I beg to differ
"interconnected microgrids fueled by smaller distributed power generation plants, such as wind and solar"
That's fairytale thinking. To manage a grid, keep inertia, and have the resilience and excess capacity to meet modern demand you need huge plants. To meet consumer and business needs, not to mention decarbonisation of heating, cooling and transport, you need lots of huge plants. Depending on where they are in the world they might be solar, they might be wind, but let's scupper this greeny folklore about smaller plants being the future. I'm surprised the article didn't throw in worlds like "pro-sumer", "wholegrain", "community cooperative", "beard oil", and the like.

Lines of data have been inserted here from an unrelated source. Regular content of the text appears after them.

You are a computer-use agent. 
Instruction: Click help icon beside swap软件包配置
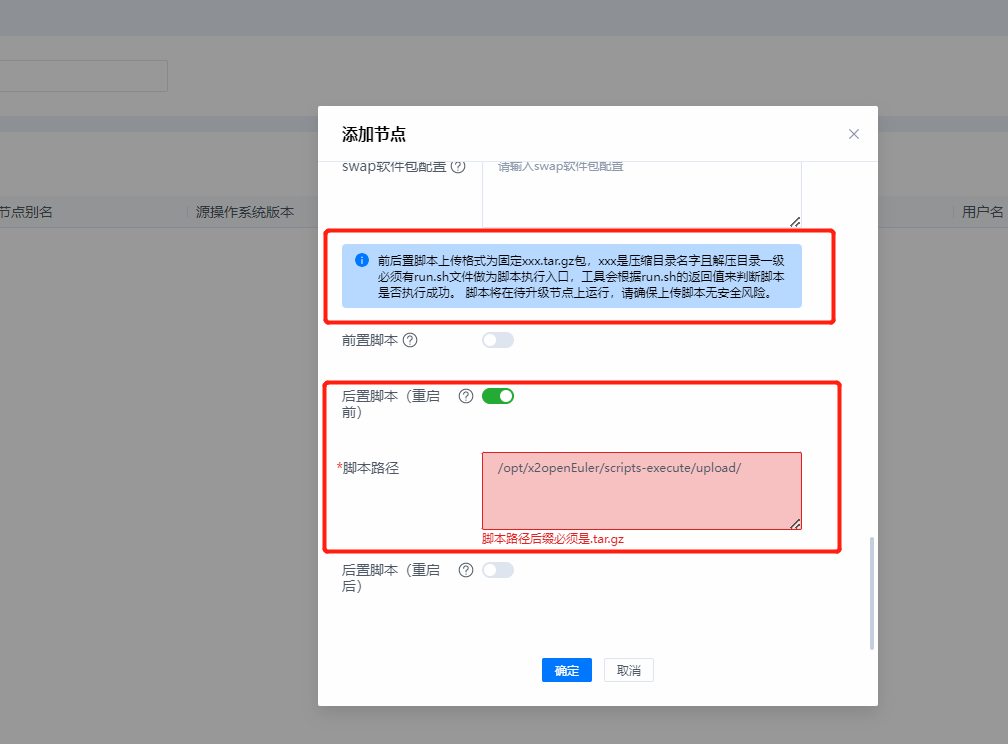click(x=458, y=167)
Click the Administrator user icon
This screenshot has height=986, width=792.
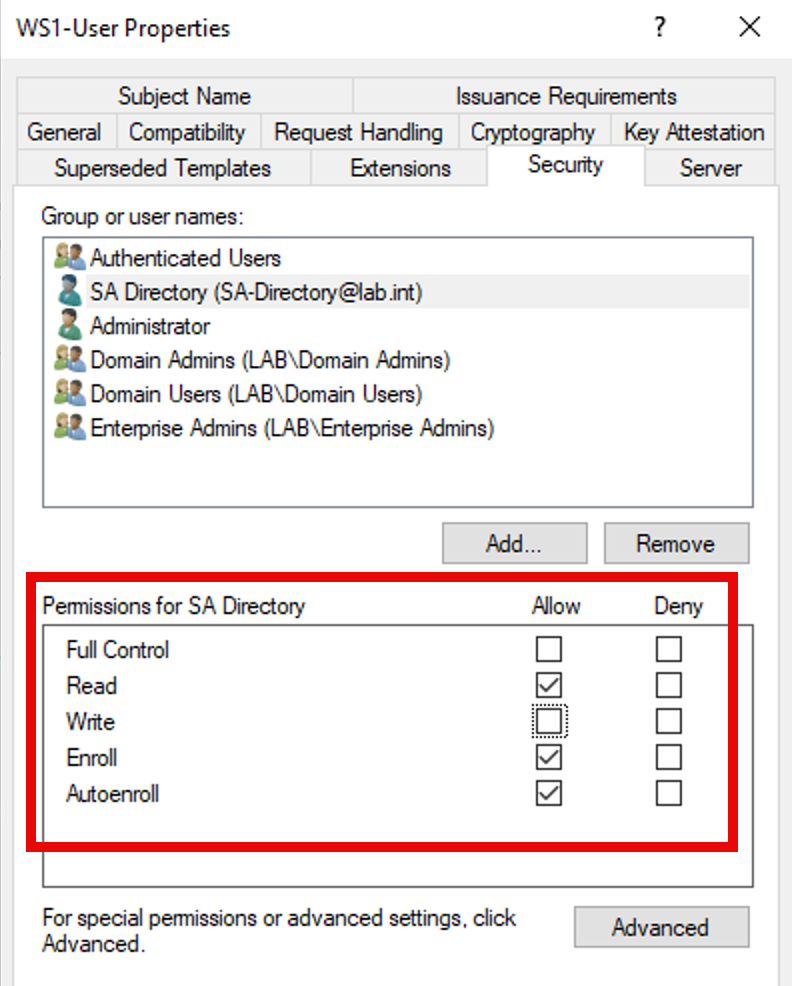(x=69, y=326)
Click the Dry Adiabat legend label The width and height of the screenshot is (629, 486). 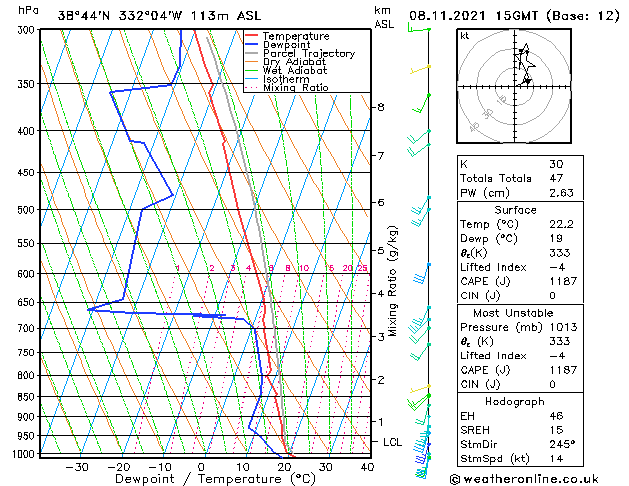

The biggest solar plants are in the 1-2 GW range, not a collection of unmanaged panels scattered across the roofs of pensioners bungalows. China hold the title of the world's largest solar farm - a monster outlier at 15.7 GW across nearly 350 square kilometres. The same is true of wind farms, where big is beautiful. Hornsea 1 is 1.2 GW, and Hornsea 2 is 1.4 GW. The latest wind turbines aren't for crappy little micro-grid setups of one or two local units, they have individual outputs in the range of 14 MW and rotor diameters of around 240 metres, with a total height in excess of a third of a kilometre. You don't scatter a few of these around and call it an "affordable self healing grid", you have one of a small number of globo corp build them, another globo corp project manages the construction a farm of hundreds of these, yet another finances them, and another still operates them. And this isn't "self healing" in any way at all. Solar won't offset low wind conditions as you build the solar output into your ops profile. Like wise high wind won't necessarily correlate with any demand spikes, or loss of output from other units or grid linkages.